Bipartisan bill proposes to establish a safety net for Guam's unemployed
Proposed measure would cut BPT in two phases
Sen. Mary C. Torres has proposed a two-phased rollback of the business privilege tax, offering an alternative to her Republican colleagues' bill seeking to cut BPT from 5 percent to 4 percent.
Besides the staggered reduction in BPT, Torres' Bill 22-36 would also tap the business tax to establish a safety net for Guam employees who lose their jobs.
"We need a forward-thinking approach to rolling back the BPT, " states a press release from the senator's office.
Bill 22-36 proposes to gradually decrease the BPT to 4.5 percent beginning October of this year and 4 percent in October 2022. During this time, one quarter of one percent (0.25 percent) of the remaining 4.5 percent would be deposited into a newly-created Trust Fund to build a reserve for unemployment insurance.

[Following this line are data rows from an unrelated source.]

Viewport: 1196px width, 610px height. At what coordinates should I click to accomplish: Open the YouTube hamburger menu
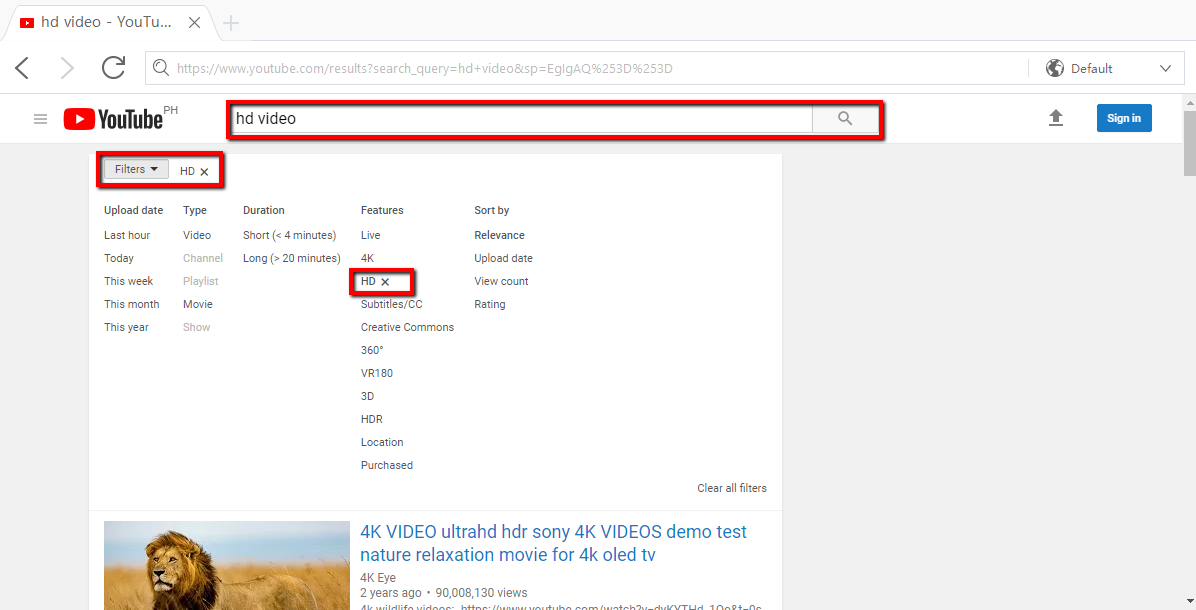[40, 118]
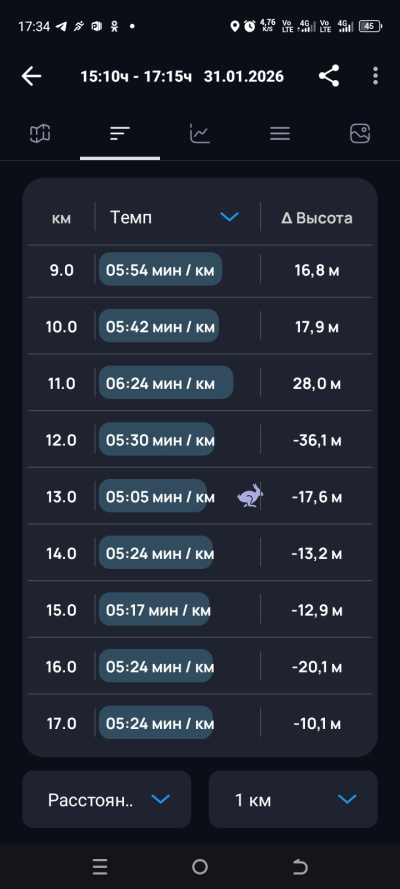The height and width of the screenshot is (889, 400).
Task: Switch to the map view tab
Action: click(40, 134)
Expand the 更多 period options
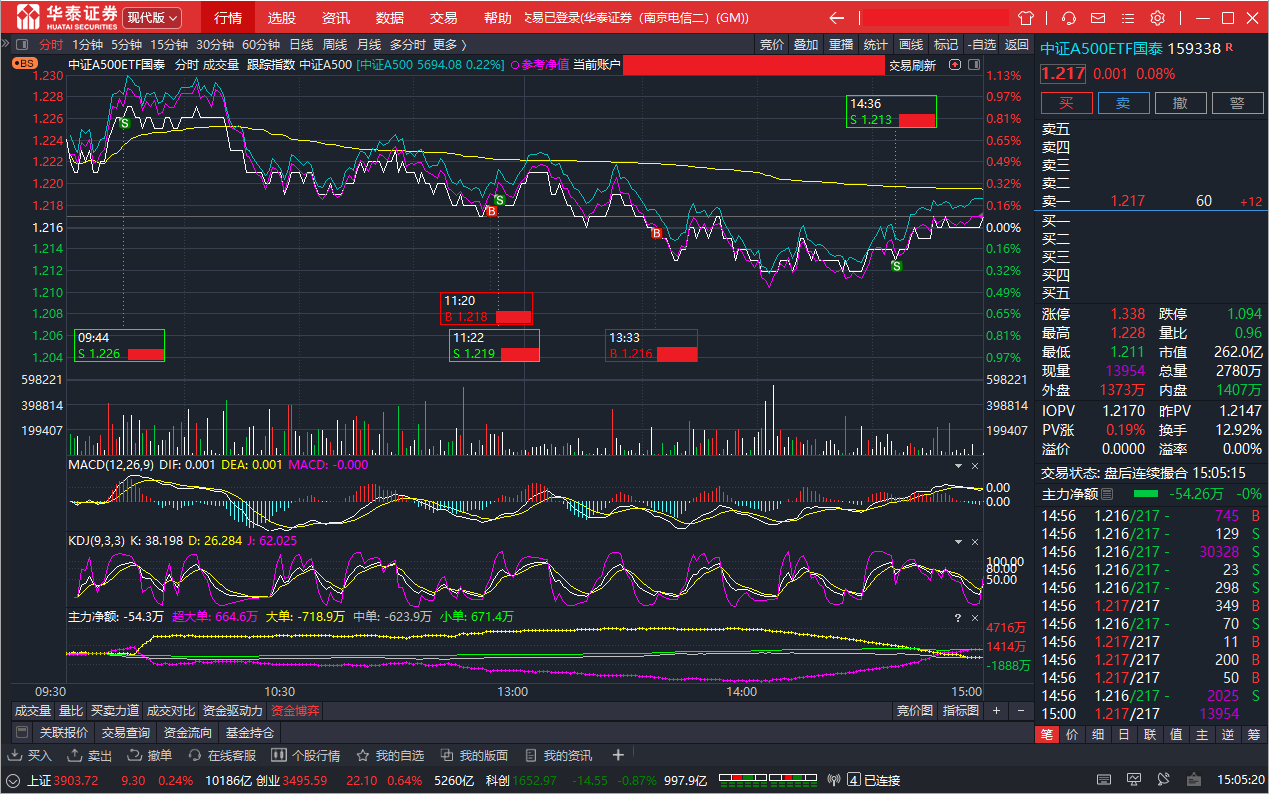Viewport: 1269px width, 794px height. (449, 44)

Guam does not have a local unemployment insurance program—a handicap that posed as a stumbling block to prompt distribution of the federal Pandemic Unemployment Assistance last year.
According to a report published by the Guam Department of Labor in December of 2020, the number of individuals unemployed in Guam as of June 2020 totaled 12,890 while 48,920 individuals were labeled as those not in the labor force.

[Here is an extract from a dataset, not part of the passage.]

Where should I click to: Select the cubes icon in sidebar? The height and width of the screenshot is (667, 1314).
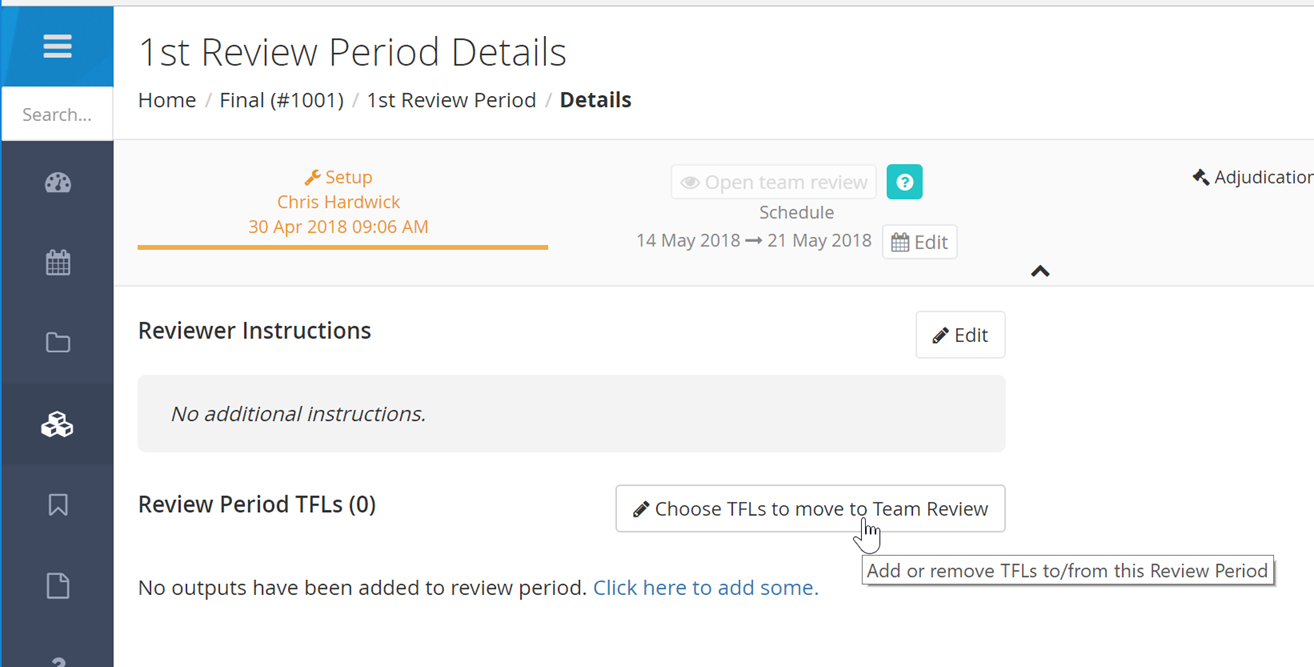[x=57, y=424]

The bill was co-authored by Democratic Sen. Telena C. Nelson, Vice Speaker Tina Rose Muña Barnes, and Sen. Amanda L. Shelton.
"Given that the federally funded Pandemic Unemployment Assistance program may not last beyond the pandemic—financing a safety net for working families remains imperative moving forward," states the press release from Torres' office. The bill would also establish a Commission on Unemployment Relief and Equity (CURE), composed of members of the government and business community, to begin the process of implementing a program under the federal-state Unemployment Insurance system. Under the bill, CURE would have until July of next year to propose rules and regulations for adoption. “Bill 22 recognizes that a local safety net is long overdue, but the initial funding shouldn’t come at a cost to our ailing business community,” Torres said. “By setting aside a portion of the funds businesses are already paying, this bill helps ensure a basic safety net for Guam’s working population in years to come.” “As a community, we have all been affected by this pandemic and we have all learned that our families will need this lifeline without relying on federal funds,” Nelson said. “With this measure, we are investing in our people’s livelihoods during precarious times and we are coming together to truly Prioritize Our People.” “Bill 22 will provide relief to our island’s businesses and establish a plan for the future,” said Senator Shelton. “We need to do everything we can to ensure that—come any disaster—our working families have the means to feed their children and pay their bills.” “This bill proves you can lower taxes in a way that benefits workers, businesses, and the government at the same time. I thank Senator Torres for leading the charge to help companies struggling to stay afloat, and for employees whose livelihoods depend on a robust and sustainable safety net when jobs are lost or hours are cut,” concluded Vice Speaker Tina Rose Muña Barnes.
Earlier this month, Sens. James C. Moylan, Vicente “Tony” A. Ada, Christopher M. Duenas, and Frank F. Blas Jr. proposed the BPT cut as part of the Republican caucus' Let's Get Guam Moving initiative.